Zum Schluß fragt man sich, woher überhaupt ihre Erkenntniswende kommt, denn schließlich ist es noch nicht allzulange her, das sie es nicht schlimm fand, wenn Jungen heute benachteiligt werden, gerade habe ich das Interview hier gefunden.
Auszug:
"Wir brauchen eine Väterbewegung"
Ursula von der Leyen (CDU) über Emanzipation und benachteiligte Jungs
29.09.2006
Politik - Seite 07
Regine Zylka
Heute wird der Bundestag das Elterngeld beschließen. Als nächstes großes Thema nimmt sich Bundesfamilienministerin Ursula von der Leyen (CDU) unter anderem die frühkindliche Bildung vor.
Frau von der Leyen, es wird zurzeit viel darüber diskutiert, ob der Feminismus am Ende ist und Frauen sich wieder auf die Mutterrolle beschränken sollten. Was sagen Sie dazu?
Wir haben nicht zu viel Emanzipation, sondern zu wenig. Die gläserne Decke, die Frauen am beruflichen Aufstieg hindert, existiert nach wie vor. Frauen haben zwar viel mehr Chancen als früher, aber die Frage ist jetzt: Wer hat beruflich die Folgen zu tragen, wenn Kinder geboren werden?
Die Antwort dürfte klar sein.
Lassen sie es mich so sagen: Mit der Emanzipation der Männer sind wir noch weit zurück. Deutschland braucht eine Väterbewegung.
Wie meinen Sie das?
Emanzipation heißt doch, dass man seine eigene Rolle entwickelt und erweitert. In Deutschland ist ein Mann nach wie vor nur dann ein echter Mann, wenn er erfolgreich im Beruf ist. Die Rolle als Vater ist noch recht unterentwickelt. In Skandinavien gehört aktive Vaterschaft zum Erfolg in Beruf und Gesellschaft dazu, sie ist ein männliches Statussymbol.
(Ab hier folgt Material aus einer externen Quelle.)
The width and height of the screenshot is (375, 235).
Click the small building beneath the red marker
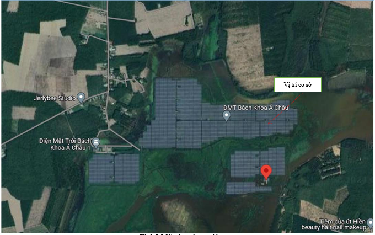264,183
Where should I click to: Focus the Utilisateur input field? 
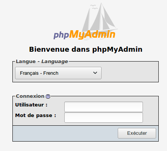pyautogui.click(x=103, y=107)
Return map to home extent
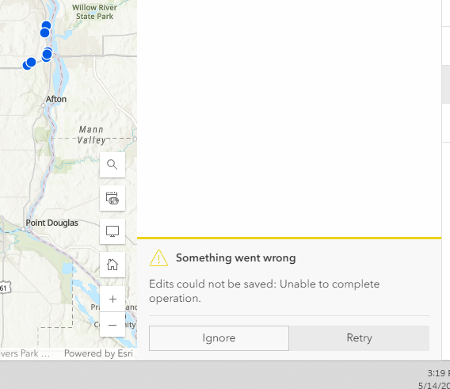 pos(113,265)
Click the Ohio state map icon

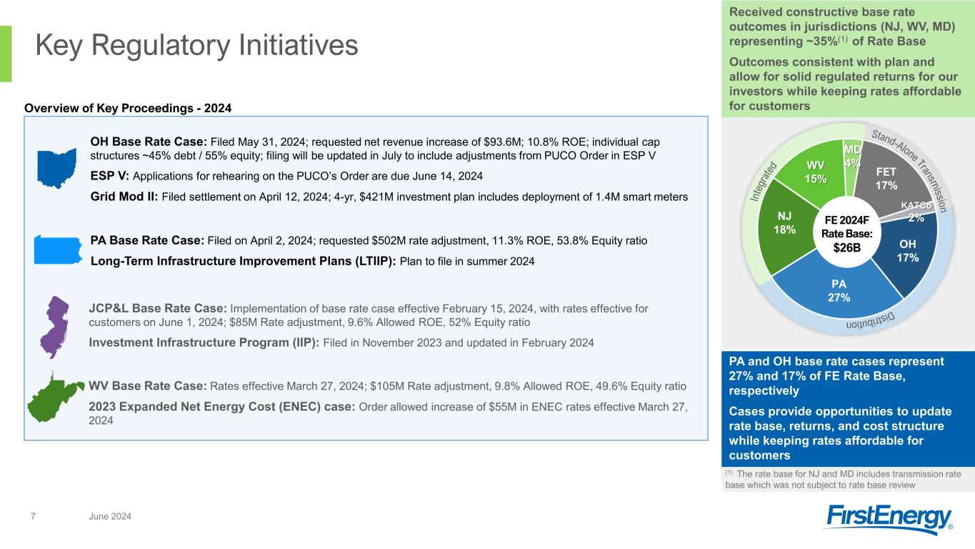(56, 169)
Bei uns wird neuerdings beklagt, dass Jungs von den Mädchen abgehängt werden. Teilen Sie die Sorge?
Ich finde es nicht schlimm, dass Mädchen in Sachen Bildung an den Jungen vorbeiziehen. Wären die Zahlen anders herum, würde kein Hahn danach krähen. Man würde es als Gott gegeben betrachten. Dennoch müssen wir genauer hingucken, was mit den Jungs los ist.
Und was ist mit ihnen los?
In der Gruppe der Jugendlichen ohne Schulabschluss und ohne berufliche Qualifikation sind überwiegend Jungen, viele mit Migrationshintergrund. Sie fühlen sich abgehängt und klammern sich umso stärker an tradierte Rollenmuster. Aus Angst, komplett die Orientierung zu verlieren. Diese Jungs sind in den ersten Lebens- und Schuljahren zu wenig integriert worden, sie haben kaum männliche Vorbilder im Alltag erlebt, die sie für Bildung und Verantwortung für andere als Wert an sich begeistert haben. Das Drama der bildungsarmen Kinder ist doch, dass sie isoliert sind...
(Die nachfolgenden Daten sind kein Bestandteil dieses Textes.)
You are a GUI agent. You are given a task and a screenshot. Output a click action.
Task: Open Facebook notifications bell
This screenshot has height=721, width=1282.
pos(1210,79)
...und dass diese Jungen keine Partnerin mehr finden.
Das ist kein deutsches Phänomen, das konnte man bereits vor 15, 20 Jahren etwa in Schweden beobachten. Dort haben sich daraufhin Werte und Ziele für Männer verändert. Ein akzeptierter Mann ist nicht mehr der Boss, sondern der, der Partnerschaft ernst nimmt. Er schätzt die Bildung der Frau und betrachtet sich im Bezug auf Kinder nicht als zweitklassige Mutter, sondern als erstklassiger Vater. Das hat die Gesellschaft enorm verändert und das Gleichgewicht auf dem Ehemarkt wieder hergestellt.
Wie reagieren eigentlich die Herren in Ihrer Partei, wenn Sie so reden?
Bei den über 60-Jährigen hat sich eine gewisse Wachheit entwickelt.
Bezogen worauf?
Bezogen auf ihre erwachsenen Töchter. Die Männer sind stolz auf deren berufliche Erfolge, aber bedauern, dass die Enkelkinder ausbleiben. Und weil sie ihre Töchter lieben, realisieren sie, dass Kinderlosigkeit eben nicht das Ergebnis einer selbstsüchtigen Generation ist.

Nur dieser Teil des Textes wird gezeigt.